ACTIVITY:
Please return all records verbatim, no pictures.

══ EXERCISE DATA ══

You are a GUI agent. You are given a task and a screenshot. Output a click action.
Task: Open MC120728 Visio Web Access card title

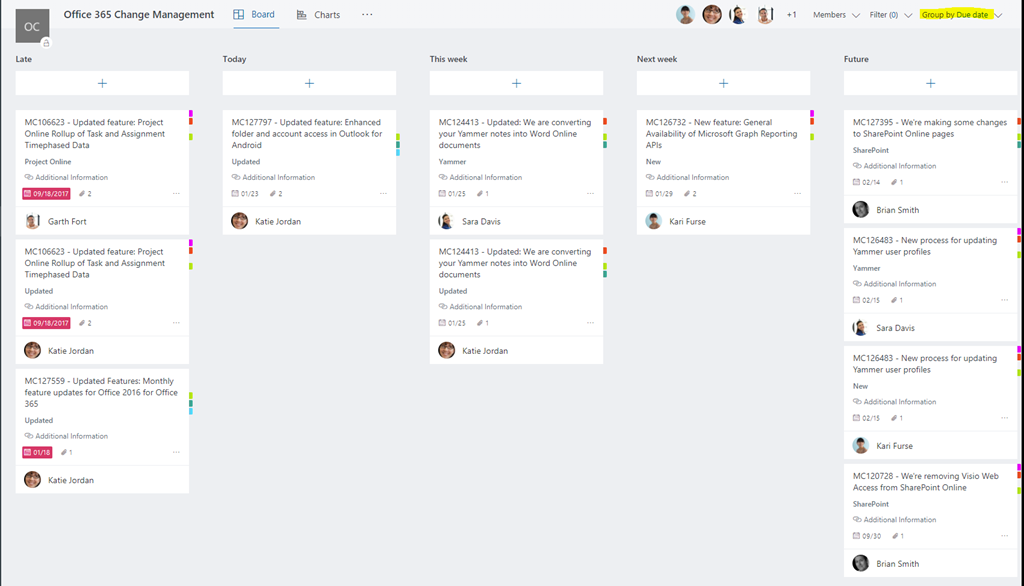925,482
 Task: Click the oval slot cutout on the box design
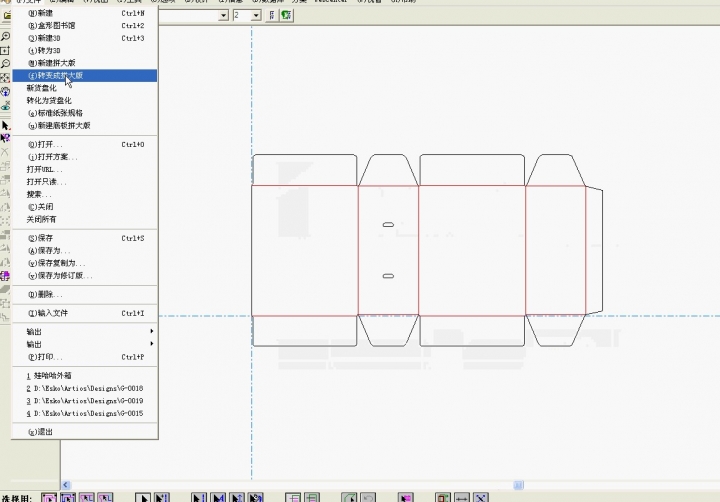pos(388,225)
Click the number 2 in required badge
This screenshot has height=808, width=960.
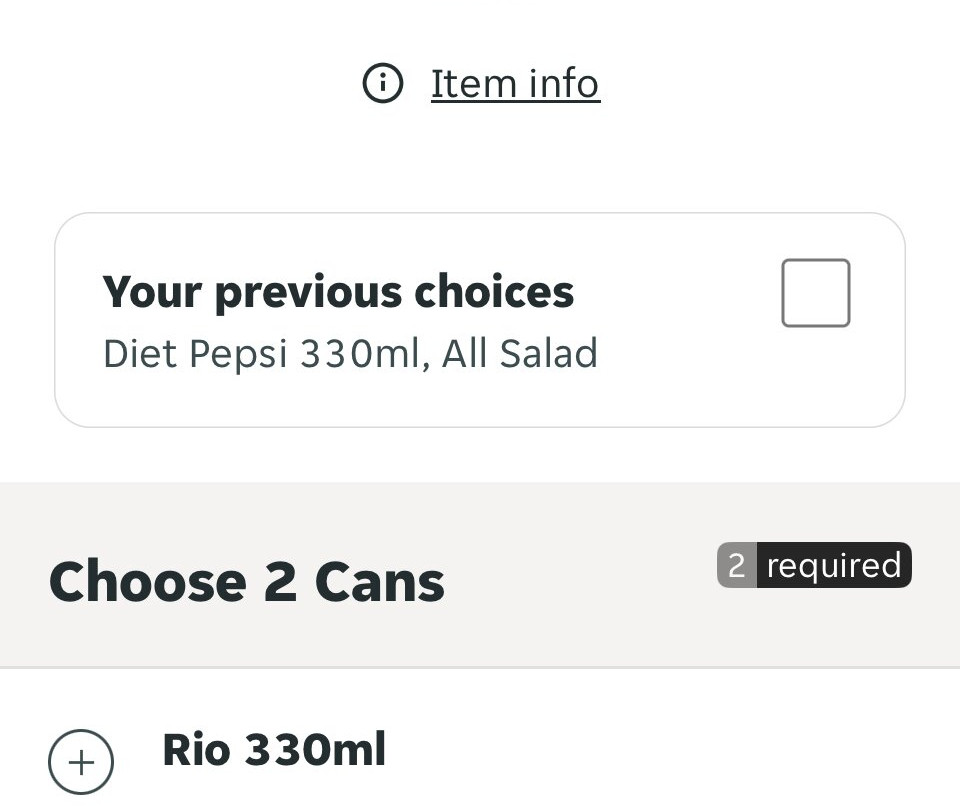(737, 565)
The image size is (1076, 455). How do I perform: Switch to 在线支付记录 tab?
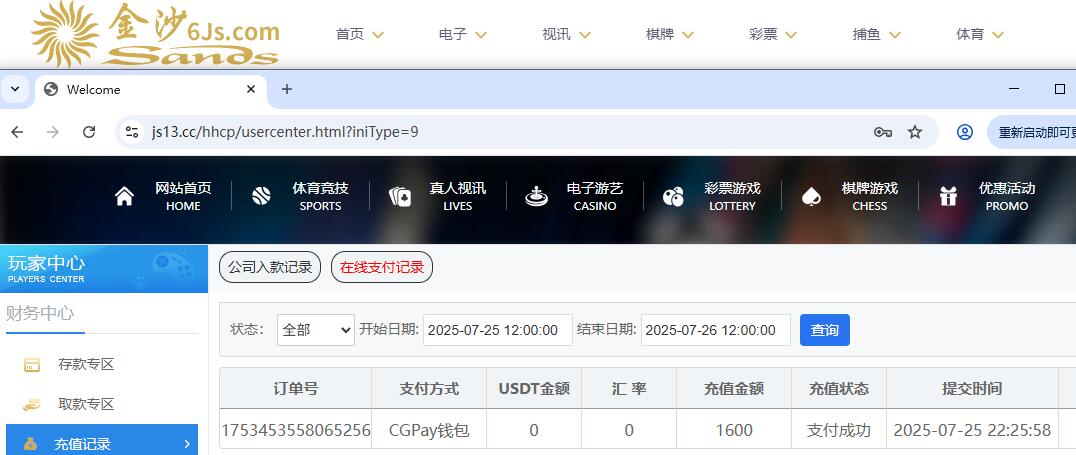tap(381, 267)
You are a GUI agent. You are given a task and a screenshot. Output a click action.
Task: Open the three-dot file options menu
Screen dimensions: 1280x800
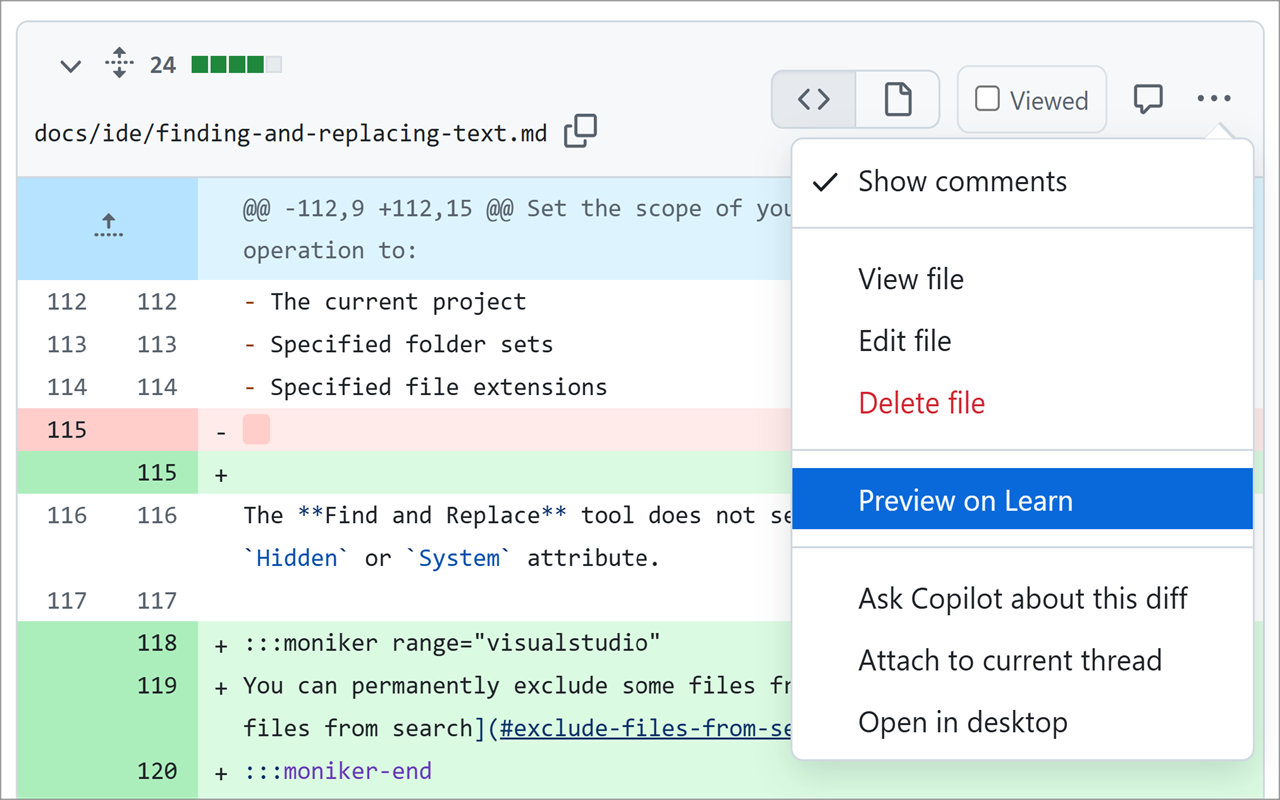pos(1213,99)

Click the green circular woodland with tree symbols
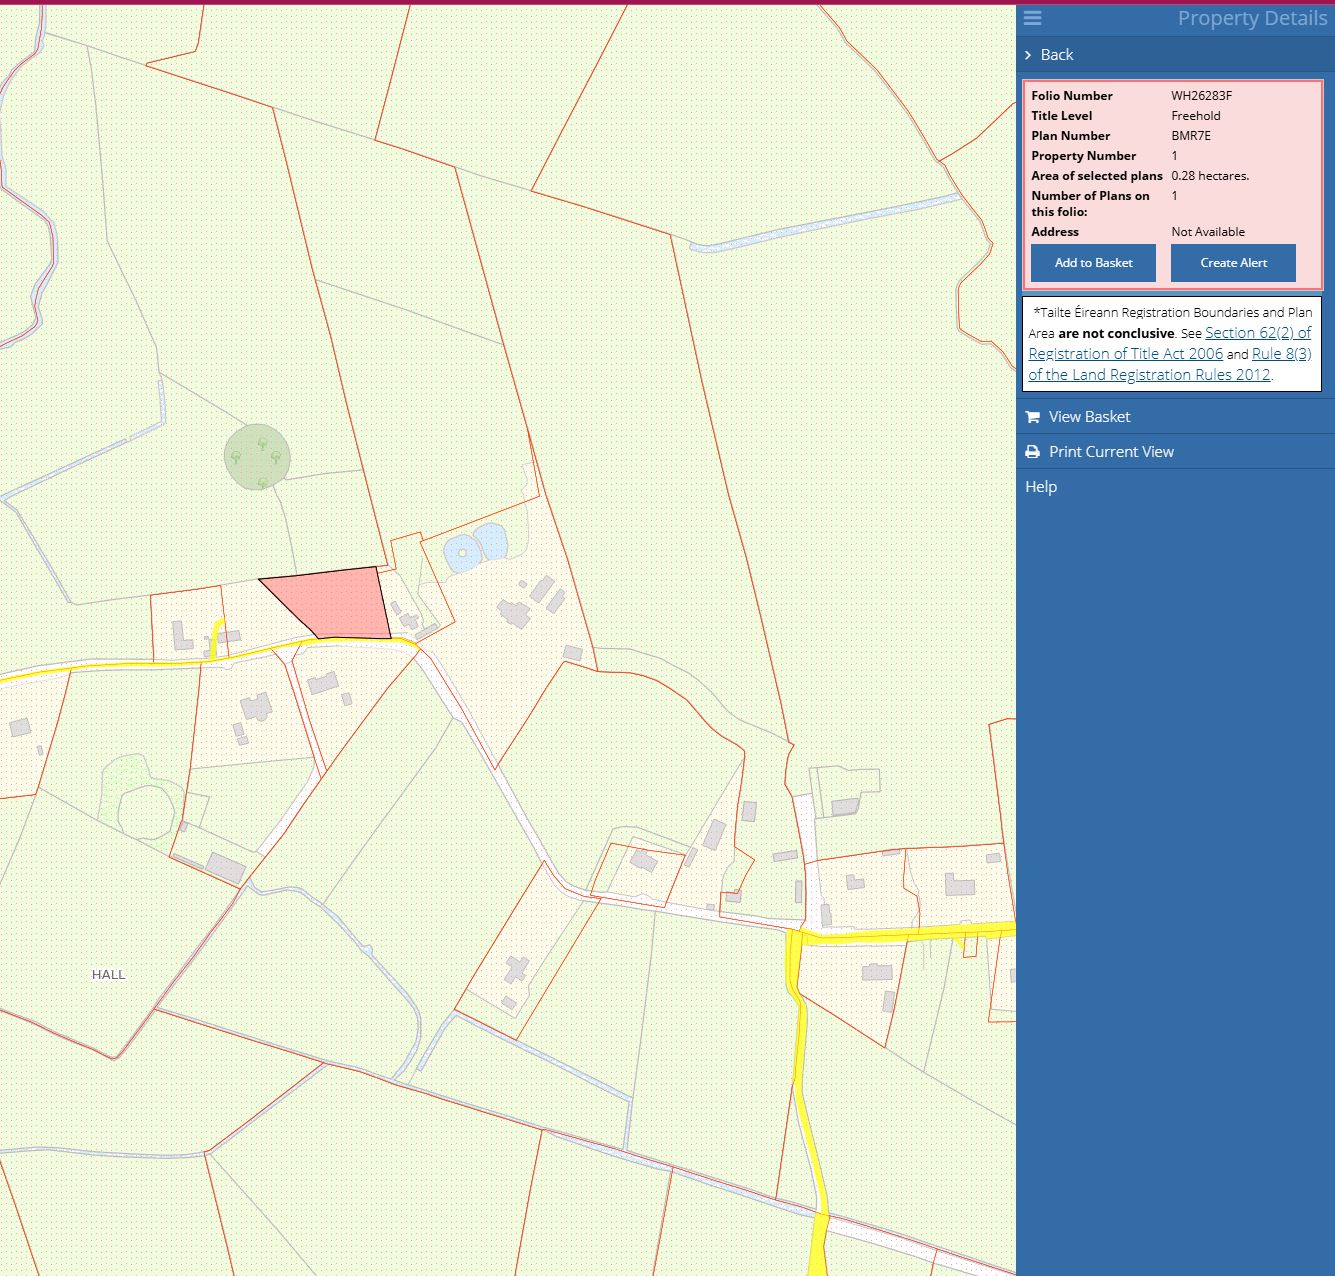click(x=257, y=457)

═══

WRITTEN ANSWER:
You are a GUI agent. You are given a task and a screenshot. Output a click action.
Task: Open MC120728 Visio Web Access card title

925,482
 Task: Click the oval slot cutout on the box design
pos(388,225)
Click the number 2 in required badge
This screenshot has height=808, width=960.
(737, 565)
The image size is (1076, 455). How do I perform: Switch to 在线支付记录 tab?
tap(381, 267)
You are a GUI agent. You are given a task and a screenshot. Output a click action.
Task: Open the three-dot file options menu
Screen dimensions: 1280x800
pos(1213,99)

Click the green circular woodland with tree symbols
click(x=257, y=457)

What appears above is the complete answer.